Recursion is generally known concept in programming - a function calls itself. In SQL it’s similar in that the CTE references itself. There’s a certain learning curve to all things recursive, so let’s try to simplify it into two queries.

Imagine the Following Structure

We’ll have two tables, one for topics and another one for articles. A topic may have a parent - which would be a (:self-referencing foreign key|A foreign key created from the same table, basically the foreign key is tied to the primary key of the very table it’s located in, for example an article might have a ‘next’ foreign key that’s merely the next-in-series articles primary key within the same table:). Our articles will have an id_topic. Let’s simplify it to the bare necessities: article (id_article AI UN INT, id_topic FK UN INT, content VARCHAR) topic (id_topic AI UN INT, parent FK UN INT, name VARCHAR)

Now, our goal is to:

  1. Count the number of all nested sub-topics within a topic
  2. Count the number of articles under a topic, including articles within all sub-topics

Let’s Do It

When dealing with recursion, you usually want to have a clear image of what you actually want to accomplish. In our case it’s going to be some way of finding all topics with the parent id of the uppermost topic and then their children. For the second goal, it’s going to be something similar, only that time we’ll be looking for articles with id_topic matching those ‘fetched’ topics.

CTEs are created through the keyword WITH. It takes a name and then a command bringing in your set of data. Finally you’re able to query it.
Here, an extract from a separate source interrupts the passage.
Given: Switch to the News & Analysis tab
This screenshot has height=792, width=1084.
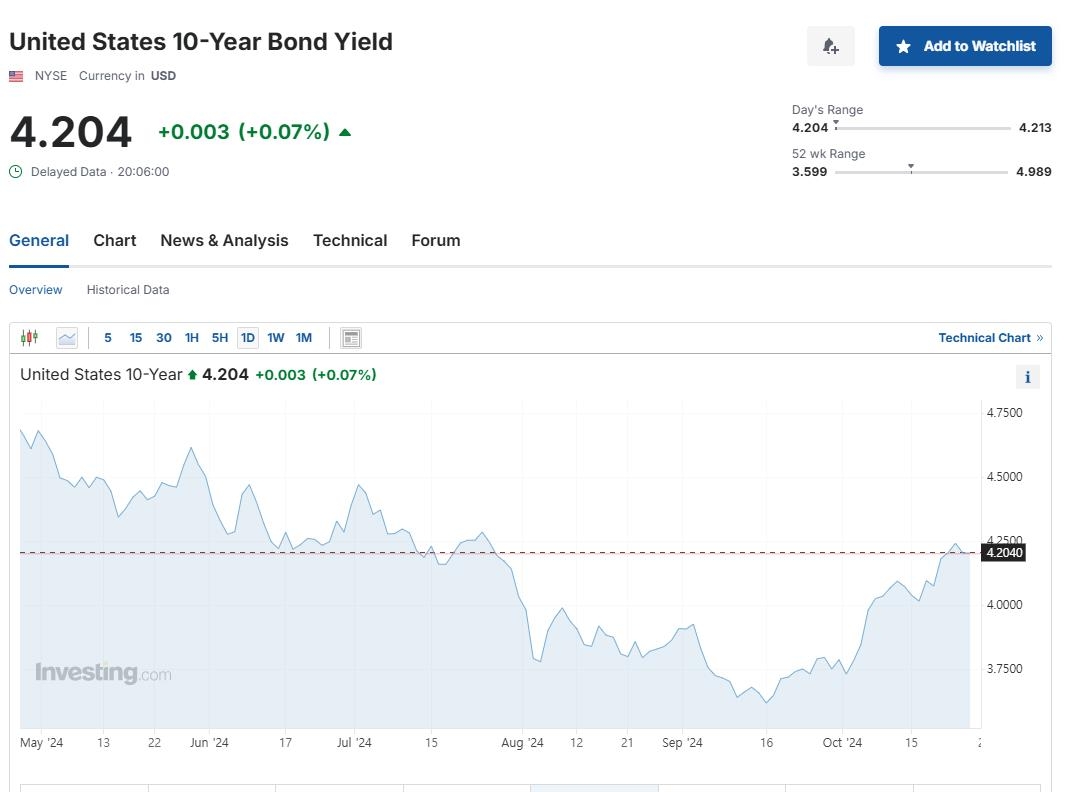Looking at the screenshot, I should coord(224,241).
Recursive CTEs use the keyword RECURSIVE Read the command, I’ll explain it right after.

WITH RECURSIVE topicsUnderTopic AS (
    SELECT * FROM topic WHERE parent = 1
    UNION
    SELECT children.* FROM topic AS children,
    topicsUnderTopic AS thisWholeThing
    WHERE children.parent = thisWholeThing.id_topic
) SELECT COUNT(*) AS subCount FROM topicsUnderTopic;

On the first line I defined the recursive CTE, I gave it a fitting name and continued. The starting query brings in all direct sub-topics of the topic with id_topic = 1. You could also use WHERE parent IS NULL if you wanted to count the top level topics. For prepared statements in PHP or anything similar like that you’d replace the 1 with a ? or other relevant way of marking the prepared statements, but let’s get back to the topic at hand. On the next line we’re creating a union. Union merely connects multiple results of SELECTs into one set of results. It’s a merge of sorts.
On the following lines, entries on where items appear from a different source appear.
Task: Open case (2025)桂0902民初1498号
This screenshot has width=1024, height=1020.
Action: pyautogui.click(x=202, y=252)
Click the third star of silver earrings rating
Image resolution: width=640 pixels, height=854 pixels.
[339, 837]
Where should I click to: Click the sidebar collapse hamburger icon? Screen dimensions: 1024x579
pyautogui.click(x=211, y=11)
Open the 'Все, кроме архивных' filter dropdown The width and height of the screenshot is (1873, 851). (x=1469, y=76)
Now, this is where the query gets interesting. We don’t just want the direct sub-topics, we want their sub topics too and all of theirs too! That’s where the WHERE children.parent = thisWholeThing.id_topic comes in. This is the reference to self, as you may notice, topicsUnderTopic is the name of our recursive CTE - and it’s within the AS thisWholeThing part AS well, pun intended.
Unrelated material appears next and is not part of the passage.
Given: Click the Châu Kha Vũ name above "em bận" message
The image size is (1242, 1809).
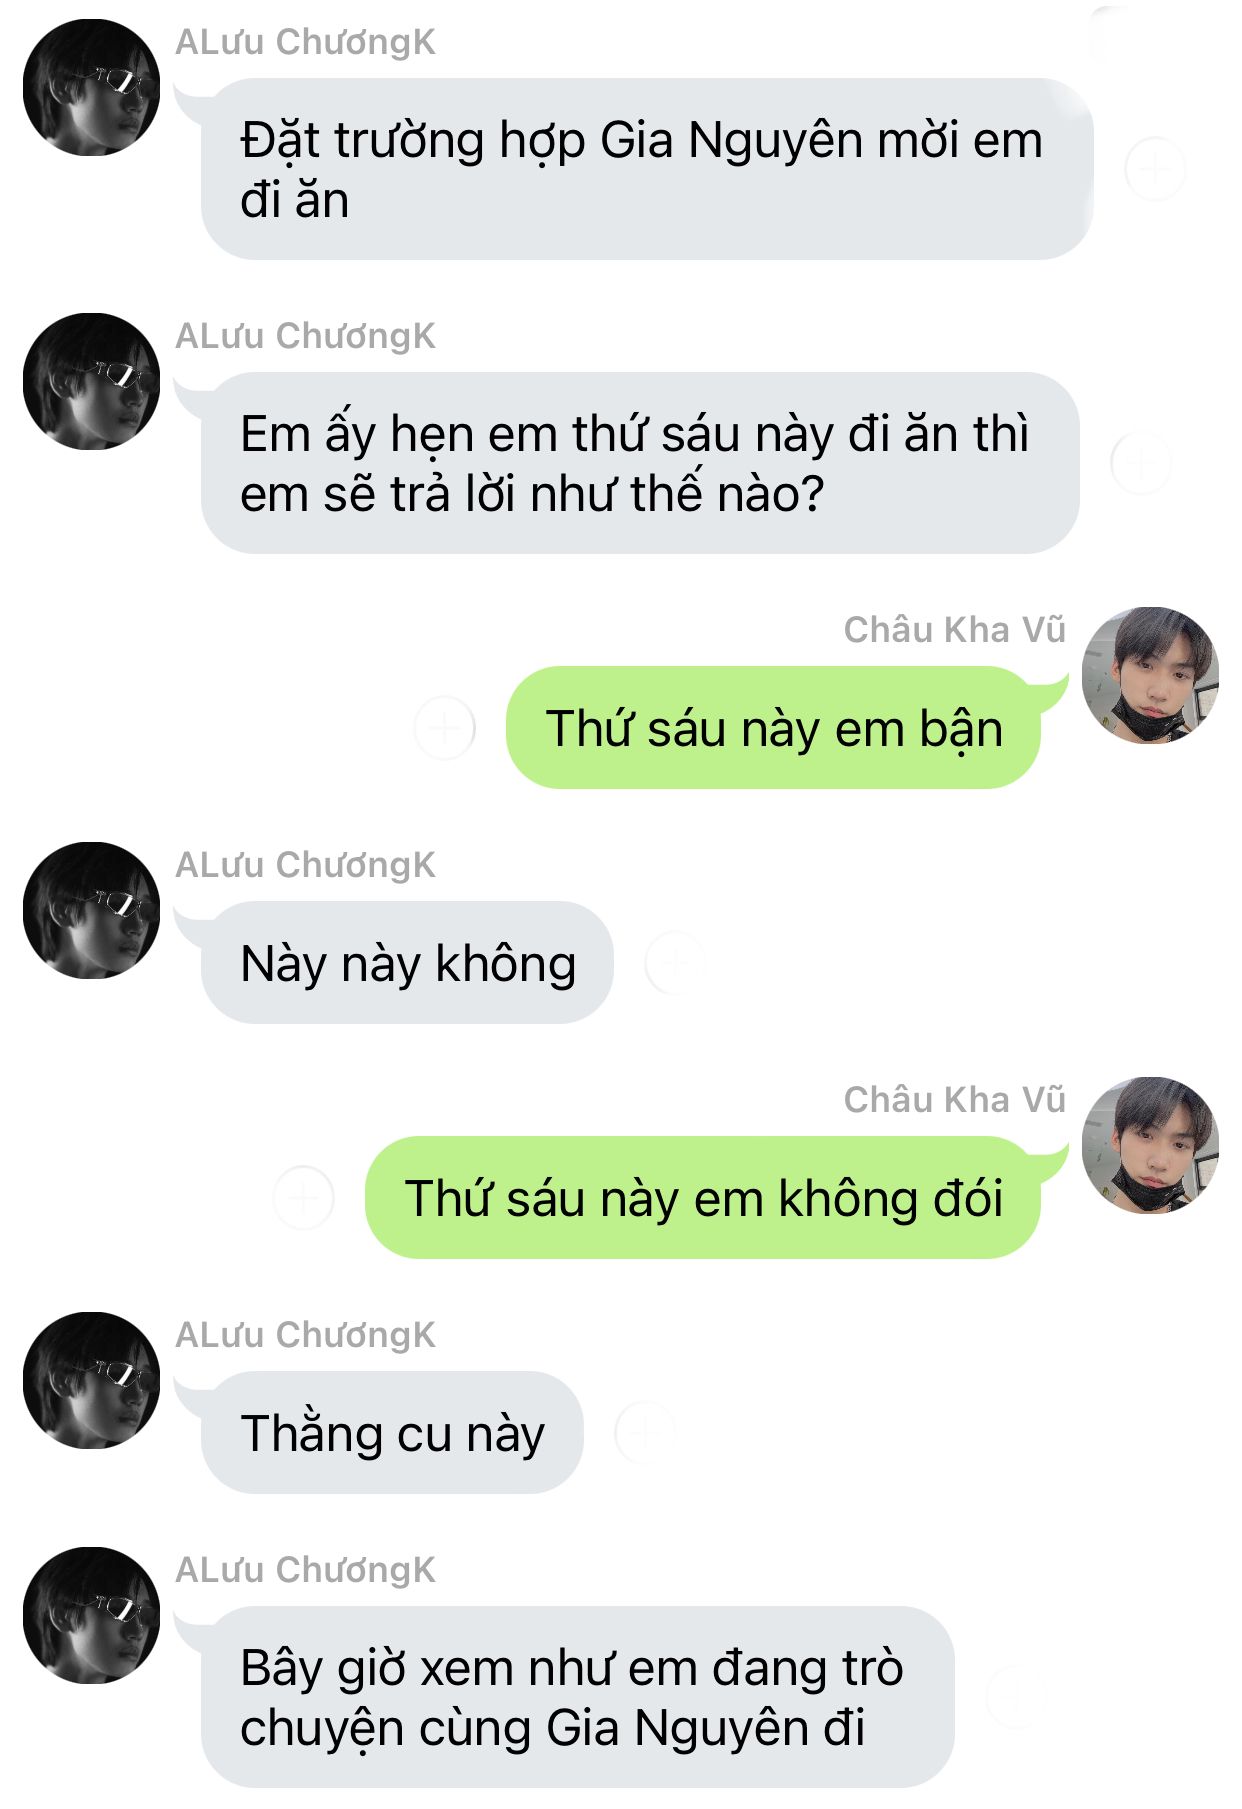Looking at the screenshot, I should pyautogui.click(x=955, y=630).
The last part of our query, the last line, is where we use the CTE results. We’re able to use it as (more or less) a regular table.

Let’s Modify the Query

We’ll take the same approach, the general idea is to grab the topics as well and then just match their ids to the id_topic of articles:

WITH RECURSIVE articlesUnderTopic AS (
    SELECT * FROM topic WHERE id_topic = ?
    UNION
    SELECT children.* FROM topic AS children,
    articlesUnderTopic AS thisWholeThing
    WHERE children.parent = thisWholeThing.id_topic
) SELECT COUNT(*) AS articleCount
  FROM article
  WHERE id_topic IN (SELECT id_topic FROM articlesUnderTopic);

Summary

You know what a CTE is, as well as a recursive one. You have a general idea of how to use them. While I’m sure these queries could be optimized and improved, the goal wasn’t an überquery, merely an example that might just help you wrap your mind around recursion in SQL.